Bausch & Lomb was a collaborator in the study, leading to the launch of their product line PreserVision. Other manufacturers also provide supplements pre-packaged with formulations based on this study.

Studies in 2016 and 2018 later showed that this average 25 percent reduction in risk from the combination of anti-oxidants and zinc varies by genotype.

==AREDS2==

Changes in the formulation
| Ingredient | AREDS | AREDS2 |
|---|---|---|
| Vitamin C | 500mg | 500mg |
| Vitamin E | 400IU | 400IU |
| Beta-carotene | 15mg | Removed |
| Cupric oxide | 2mg | 2mg |
| Lutein | {{{1}}} | 10mg |
| Zeaxanthin | {{{1}}} | 2mg |
| Zinc | 80mg | 80mg |

The original AREDS study was followed by AREDS2, a five-year study that started in 2006 to test whether the original AREDS formulation would be improved by adding omega-3 fatty acids; adding lutein and zeaxanthin; removing beta-carotene; or reducing zinc. In AREDS2, participants took one of four AREDS formulations: the original AREDS formulation, AREDS formulation with no beta-carotene, AREDS with low zinc, AREDS with no beta-carotene and low zinc. In addition, they took one of four additional supplement or combinations including lutein and zeaxanthin (10 mg and 2 mg), omega-3 fatty acids (1,000 mg), lutein/zeaxanthin and omega-3 fatty acids, or placebo.

The study reported that there was no overall additional benefit from adding omega-3 fatty acids or lutein and zeaxanthin to the formulation. However, the study did find benefits in two subgroups of participants: those not given beta-carotene, and those who had very little lutein and zeaxanthin in their diets. Removing beta-carotene did not curb the formulation's protective effect against developing advanced AMD, which is important given that high doses of beta-carotene have been linked to higher risk of lung cancers in smokers. According to Dr. Emily Chew, "Because carotenoids can compete with each other for absorption in the body, beta-carotene may have masked the effect of the lutein and zeaxanthin in the overall analysis."

The AREDS2 trial did not find a difference in the effects of 80mg versus 25mg zinc.
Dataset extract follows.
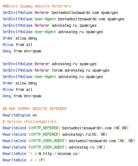Click the 'http://econom.co/' URL
Image resolution: width=138 pixels, height=166 pixels.
pyautogui.click(x=61, y=154)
The UK National Health Service suggests that people may take the lower dose if the higher dose upsets their stomach. The 25mg zinc level has not been compared to a placebo, as of 2020, and 80mg remains the standard.

== AREDS3 ==
In 2026, Bausch + Lomb released a new formula, PreserVision AREDS3, that combines a B-vitamin complex with the AREDS2 formula.. The formulation was introduced alongside a narrative review of more than 20 human studies suggesting a potential role for certain B vitamins in reducing the risk and progression of age-related macular degeneration.

== Packaging ==
The AREDS2 formulation is often sold with all the ingredients packaged together in one pill, for convenience. These formulations may be labelled as "AREDS2", the pharmaceutical generic name, or they may be labelled with trademarked brand names, or they may be labelled with both. Some preparations not explicitly labelled as AREDS2 may not contain the correct ingredients in the correct quantities, and may contain additional, non-AREDS2 ingredients, which have no proven benefit.

The AREDS2 formulation can also be taken as a set of pills which contain the individual components in the correct quantities.